La compétence du tribunal de commerce est fondée sur l’intérêt patrimonial de la caution.
Le tribunal rappelle que « la qualité de gérant d’une société à la date de l’engagement de caution est suffisante pour qualifier le cautionnement en acte de commerce » (Motifs). Cette solution affirme que la fonction de cogérant crée une présomption irréfragable d’intérêt personnel et patrimonial. Le sens de cette décision est d’étendre la compétence commerciale à tous les dirigeants sociaux, même sans détention de parts. Sa valeur réside dans une application constante de la jurisprudence de la Cour de cassation. La portée est de sécuriser le créancier qui peut agir devant le tribunal de commerce contre tout cautionnement souscrit par un gérant.
L’absence de parts sociales est indifférente pour caractériser l’intérêt patrimonial du dirigeant.
Le tribunal écarte l’argument des cautions fondé sur leur absence de participation au capital social. La seule qualité de cogérant à la date des engagements suffit à établir la nature commerciale du cautionnement.
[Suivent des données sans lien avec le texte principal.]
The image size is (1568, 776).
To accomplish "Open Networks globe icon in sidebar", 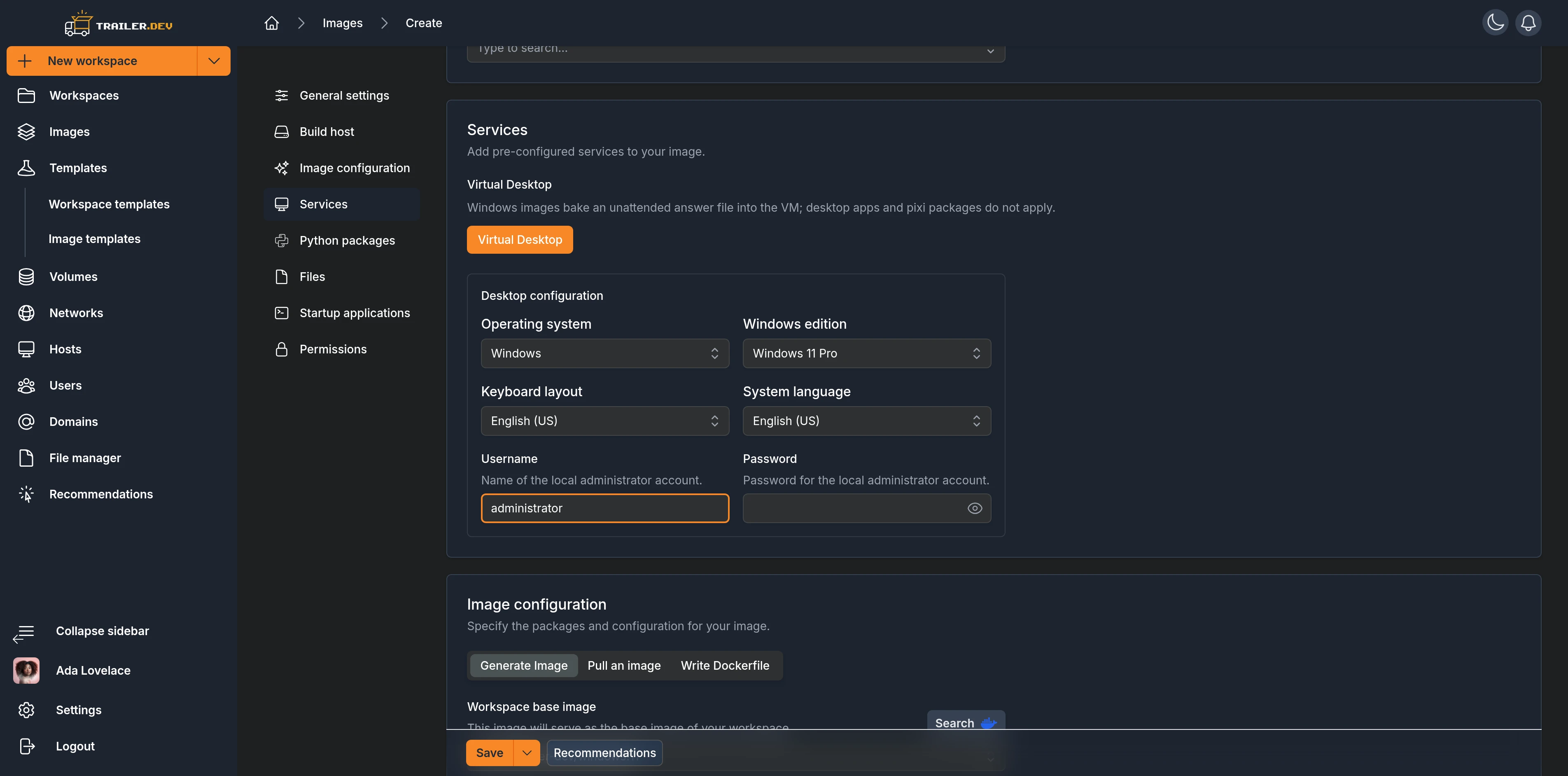I will (x=26, y=313).
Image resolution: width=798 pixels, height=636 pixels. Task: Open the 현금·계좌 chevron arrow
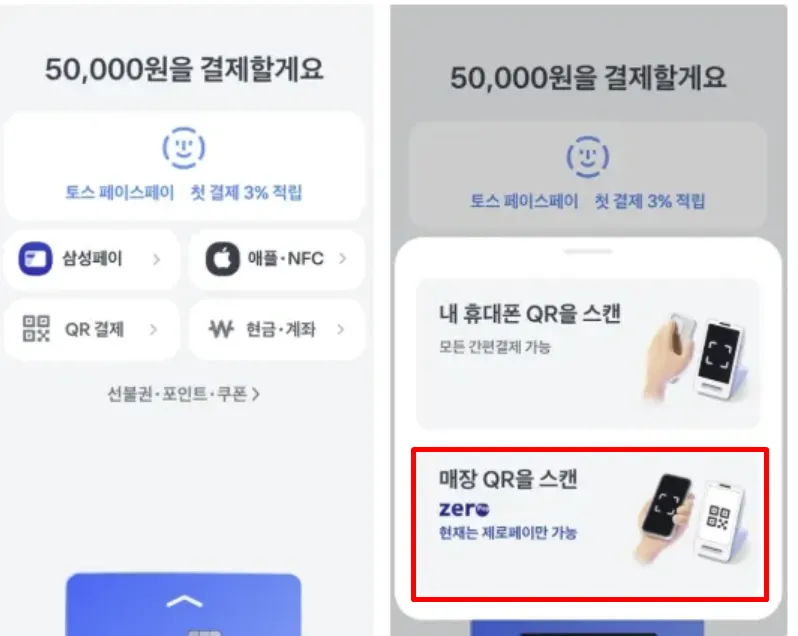point(340,329)
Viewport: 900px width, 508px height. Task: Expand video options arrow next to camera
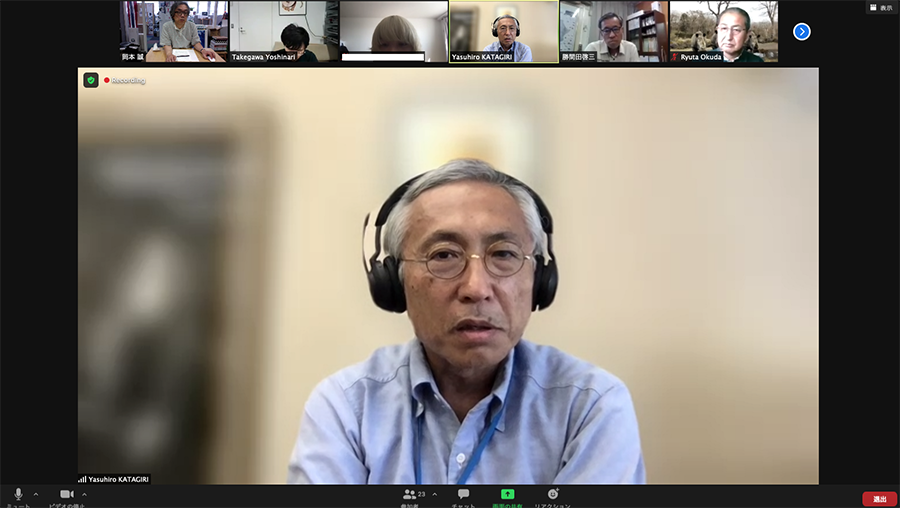[x=84, y=494]
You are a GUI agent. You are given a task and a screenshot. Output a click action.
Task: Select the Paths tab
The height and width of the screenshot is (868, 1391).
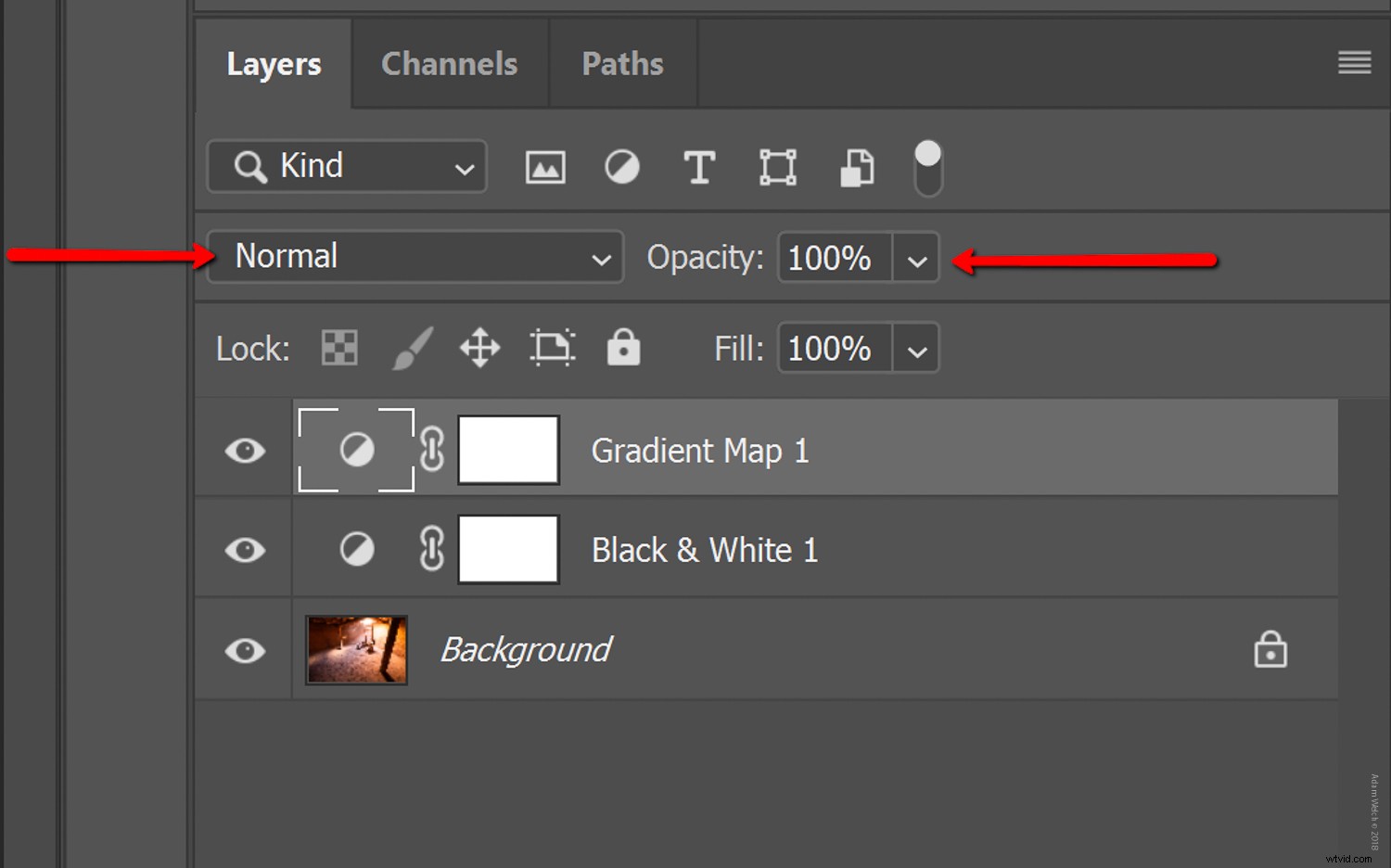622,63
Cette position renforce la protection du banquier en évitant un débat sur l’intérêt réel de la caution. La valeur de ce raisonnement est de privilégier une approche objective fondée sur la fonction sociale. La portée est d’écarter toute exception d’incompétence fondée sur la situation personnelle ultérieure du dirigeant, comme sa démission.
La démission ultérieure du gérant est sans incidence sur la compétence du tribunal de commerce.
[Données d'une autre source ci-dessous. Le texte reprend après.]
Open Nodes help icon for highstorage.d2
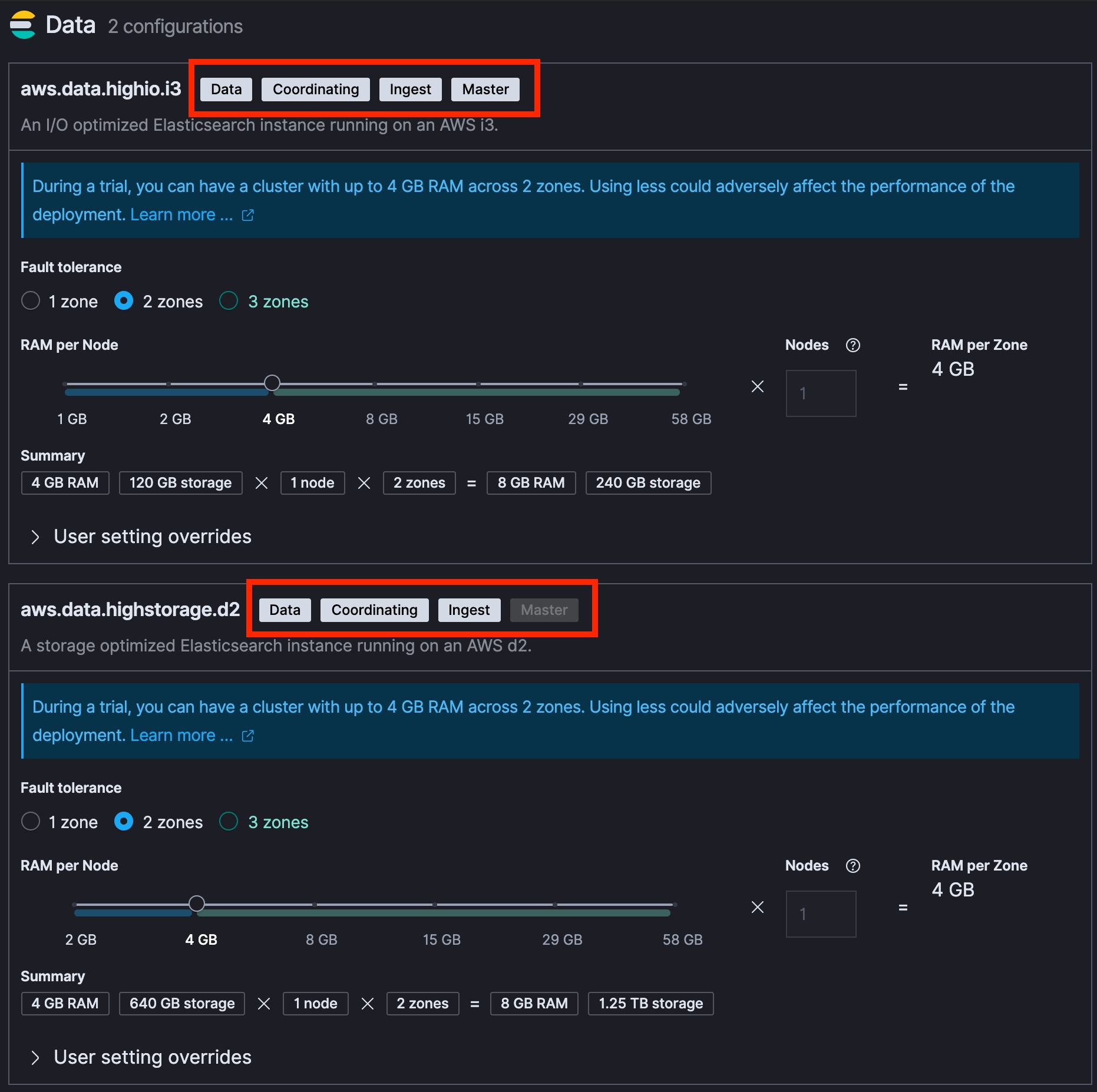 pyautogui.click(x=853, y=866)
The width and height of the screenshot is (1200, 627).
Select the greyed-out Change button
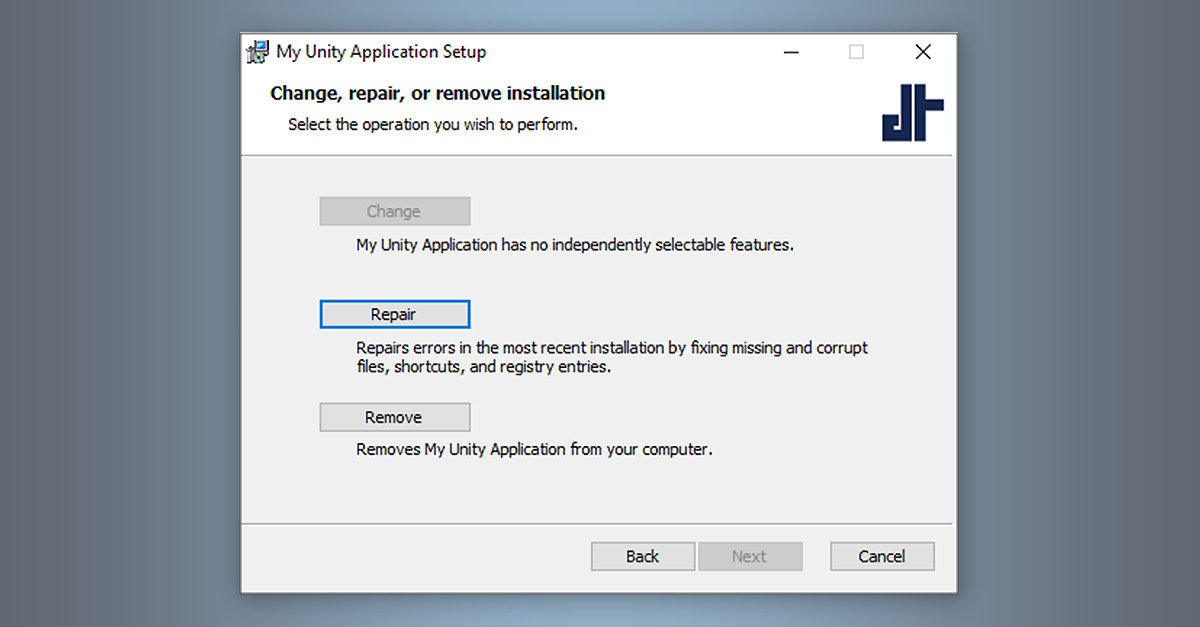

Le jugement précise que la qualité de cogérant s’apprécie « à la date de l’engagement de caution » (Motifs). Peu importe que l’un des époux ait démissionné en décembre 2013, soit après la souscription des cautionnements. Le sens de cette règle est de figer la compétence au jour de la formation du contrat. Sa valeur est d’assurer une sécurité juridique pour le créancier qui ne peut subir un changement de compétence. La portée est d’éviter qu’un dirigeant ne puisse échapper à la compétence commerciale par une démission ultérieure.